Human Rights Committee outlines freedoms of expression and opinion
In an important new General Comment, the UN Human Rights Committee (HRC) has provided an up to date and authoritative interpretation of the freedoms of opinion and expression guaranteed by Article 19 of the International Covenant on Civil and Political Rights.
- This is a highly relevant and important achievement by the Committee, says Gunnar M. Ekeløve-Slydal, Deputy Secretary General. - In times when many states tend to impose restrictive legislation and practices on fundamental freedoms, it is important that the Human Rights Committee contributes interpretations that clarify and strengthens these key human rights. Political leaders, courts and other state actors should take note.
The HRC General Comment No. 34 replaces General Comment No. 10, which was adopted in 1983, and reflects the dramatic developments and innovations in the field of mass media, internet and global ways of communicating. The comment is the fruit of two years of discussions and consultations, including with civil society organizations. The HRC members come from a wide range of cultural backgrounds and nations, giving its views and comments increased importance.
- The Norwegian Helsinki Committee is in particular positive to the General Comment’s elaboration of the right to access to information held by government and other public bodies, says Ekeløve-Slydal. - Many countries lack proper legislation providing that authorities “should proactively put in the public domain Government information of public interest (para. 19).
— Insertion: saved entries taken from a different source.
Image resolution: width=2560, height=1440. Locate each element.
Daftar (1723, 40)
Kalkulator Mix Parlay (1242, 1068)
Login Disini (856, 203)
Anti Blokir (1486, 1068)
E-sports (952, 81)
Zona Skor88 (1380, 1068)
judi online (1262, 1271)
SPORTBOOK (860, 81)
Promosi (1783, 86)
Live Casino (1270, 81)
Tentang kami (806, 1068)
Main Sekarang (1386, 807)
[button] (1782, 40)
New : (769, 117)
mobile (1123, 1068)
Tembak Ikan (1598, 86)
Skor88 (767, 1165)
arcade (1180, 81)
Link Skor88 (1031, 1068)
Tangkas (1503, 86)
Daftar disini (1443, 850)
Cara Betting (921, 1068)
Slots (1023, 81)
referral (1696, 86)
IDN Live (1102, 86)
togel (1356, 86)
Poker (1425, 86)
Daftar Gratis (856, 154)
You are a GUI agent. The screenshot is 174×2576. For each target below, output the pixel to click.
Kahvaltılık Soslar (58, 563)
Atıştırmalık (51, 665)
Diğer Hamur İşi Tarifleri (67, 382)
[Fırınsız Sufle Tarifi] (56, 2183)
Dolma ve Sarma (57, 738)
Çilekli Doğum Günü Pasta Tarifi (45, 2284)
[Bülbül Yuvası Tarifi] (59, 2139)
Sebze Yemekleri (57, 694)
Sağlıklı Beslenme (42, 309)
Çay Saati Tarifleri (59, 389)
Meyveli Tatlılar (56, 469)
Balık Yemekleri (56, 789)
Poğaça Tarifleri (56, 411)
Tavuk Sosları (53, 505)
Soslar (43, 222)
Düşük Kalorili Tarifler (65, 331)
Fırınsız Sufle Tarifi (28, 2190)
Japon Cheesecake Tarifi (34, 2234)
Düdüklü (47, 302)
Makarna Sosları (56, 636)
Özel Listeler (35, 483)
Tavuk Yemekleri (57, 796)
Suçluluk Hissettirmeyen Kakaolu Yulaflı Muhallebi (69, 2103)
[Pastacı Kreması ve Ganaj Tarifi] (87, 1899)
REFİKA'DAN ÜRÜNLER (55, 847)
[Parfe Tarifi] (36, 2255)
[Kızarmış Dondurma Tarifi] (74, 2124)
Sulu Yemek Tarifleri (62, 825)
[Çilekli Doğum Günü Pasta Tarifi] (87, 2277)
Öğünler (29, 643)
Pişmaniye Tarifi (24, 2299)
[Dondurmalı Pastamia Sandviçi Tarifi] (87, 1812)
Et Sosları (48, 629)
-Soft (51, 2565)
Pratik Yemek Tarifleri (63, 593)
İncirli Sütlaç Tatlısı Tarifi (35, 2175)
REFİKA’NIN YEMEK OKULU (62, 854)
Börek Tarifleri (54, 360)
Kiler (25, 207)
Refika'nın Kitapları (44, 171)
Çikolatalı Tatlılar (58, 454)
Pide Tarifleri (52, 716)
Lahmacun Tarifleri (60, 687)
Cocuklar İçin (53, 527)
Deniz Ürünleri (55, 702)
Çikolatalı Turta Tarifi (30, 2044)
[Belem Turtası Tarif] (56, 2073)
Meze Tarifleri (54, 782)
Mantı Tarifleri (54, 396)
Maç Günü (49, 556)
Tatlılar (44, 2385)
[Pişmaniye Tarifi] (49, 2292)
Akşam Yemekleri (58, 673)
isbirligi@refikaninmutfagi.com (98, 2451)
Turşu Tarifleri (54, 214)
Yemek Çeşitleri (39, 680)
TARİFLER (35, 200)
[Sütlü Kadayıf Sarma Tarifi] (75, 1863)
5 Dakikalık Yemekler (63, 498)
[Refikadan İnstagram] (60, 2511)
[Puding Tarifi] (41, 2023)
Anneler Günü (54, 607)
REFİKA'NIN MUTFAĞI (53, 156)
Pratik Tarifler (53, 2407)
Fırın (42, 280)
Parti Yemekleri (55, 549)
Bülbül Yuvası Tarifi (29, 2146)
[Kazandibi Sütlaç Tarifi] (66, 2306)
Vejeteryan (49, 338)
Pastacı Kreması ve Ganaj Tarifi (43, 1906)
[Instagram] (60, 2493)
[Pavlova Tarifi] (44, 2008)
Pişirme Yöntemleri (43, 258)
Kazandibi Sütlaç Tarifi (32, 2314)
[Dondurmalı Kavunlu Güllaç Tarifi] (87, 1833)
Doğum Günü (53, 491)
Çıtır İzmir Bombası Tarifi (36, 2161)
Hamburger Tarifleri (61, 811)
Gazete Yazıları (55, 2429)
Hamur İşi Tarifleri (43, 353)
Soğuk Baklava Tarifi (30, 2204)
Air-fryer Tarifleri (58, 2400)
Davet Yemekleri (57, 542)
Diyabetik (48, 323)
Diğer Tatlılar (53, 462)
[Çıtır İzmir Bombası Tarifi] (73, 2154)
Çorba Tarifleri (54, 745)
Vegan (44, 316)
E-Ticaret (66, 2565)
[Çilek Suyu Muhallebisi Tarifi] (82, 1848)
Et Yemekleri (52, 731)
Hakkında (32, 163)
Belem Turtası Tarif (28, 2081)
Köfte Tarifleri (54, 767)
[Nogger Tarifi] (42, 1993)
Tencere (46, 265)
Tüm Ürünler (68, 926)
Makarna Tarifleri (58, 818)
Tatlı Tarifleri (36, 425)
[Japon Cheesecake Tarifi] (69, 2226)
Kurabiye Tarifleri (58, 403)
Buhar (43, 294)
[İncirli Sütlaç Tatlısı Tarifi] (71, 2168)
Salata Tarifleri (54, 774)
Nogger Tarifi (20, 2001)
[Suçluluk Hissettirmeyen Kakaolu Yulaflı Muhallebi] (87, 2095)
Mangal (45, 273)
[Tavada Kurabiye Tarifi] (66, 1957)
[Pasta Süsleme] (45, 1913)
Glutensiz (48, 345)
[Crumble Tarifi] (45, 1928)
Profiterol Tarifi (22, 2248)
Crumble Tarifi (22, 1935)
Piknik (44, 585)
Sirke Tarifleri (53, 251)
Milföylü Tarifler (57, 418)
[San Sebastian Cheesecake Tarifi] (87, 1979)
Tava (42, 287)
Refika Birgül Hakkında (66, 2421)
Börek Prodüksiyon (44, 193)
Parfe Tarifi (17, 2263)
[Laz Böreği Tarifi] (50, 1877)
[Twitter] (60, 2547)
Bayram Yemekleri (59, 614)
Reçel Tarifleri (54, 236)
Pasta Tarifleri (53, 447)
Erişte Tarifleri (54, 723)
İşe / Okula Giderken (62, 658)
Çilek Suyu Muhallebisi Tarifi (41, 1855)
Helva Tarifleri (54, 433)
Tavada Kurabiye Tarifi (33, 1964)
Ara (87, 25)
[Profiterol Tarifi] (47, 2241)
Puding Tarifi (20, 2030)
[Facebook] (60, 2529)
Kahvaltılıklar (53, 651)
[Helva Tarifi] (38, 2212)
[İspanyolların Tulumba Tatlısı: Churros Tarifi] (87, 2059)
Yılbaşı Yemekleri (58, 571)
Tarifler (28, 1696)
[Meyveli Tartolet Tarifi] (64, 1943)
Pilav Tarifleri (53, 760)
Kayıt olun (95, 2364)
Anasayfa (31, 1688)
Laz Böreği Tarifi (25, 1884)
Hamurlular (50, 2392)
The HRC has in clear words said that as parties to the Covenant, they should.
In many European and former Soviet Union countries restrictive media and defamation laws impede the legitimate work of independent media and human rights defenders. The HRC comment is clear that restrictions could not include “advocacy of multi-party democracy, democratic tenets and human rights”. Attacks on journalists and human rights defenders should be “vigorously investigated in a timely fashion.” (para. 23) The work of media and human rights organizations should not be obstructed by travel restrictions (para. 45).
It is not compatible with the Covenant to impose imprisonment as a penalty for defamation (para. 47). “The penalization of a media outlet, publishers or journalists solely for being critical of the government or the political social system espoused by the government can never be considered to be a necessary restriction of freedom of expression” (para. 42).
The HRC comment importantly includes “bloggers and other who engage in forms of self-publication in print, on the internet or elsewhere” in the protection provided by Article 19. Only restrictions that are compatible with Article 19(3) could be acceptable for these ways of expressing views and facts (para. 43).
The comment states at the outset that freedoms of opinion and expression “constitute the foundation stone for every free and democratic society” (para. 2). “Free media and journalism critical of the government and public institutions are essential in a democracy. Heads of states and prominent political leaders have a special duty to accept views critical of their person and deeds”, concludes Ekeløve-Slydal. “The comment is very timely when it states that “in circumstances of public debate concerning public figures in the political domain and public institutions, the value placed by the Covenant upon uninhibited expression is particularly high. … [A]ll public figures, including those exercising the highest political authority such as heads of state and government, are legitimately subject to criticism and political opposition. (para. 38)”.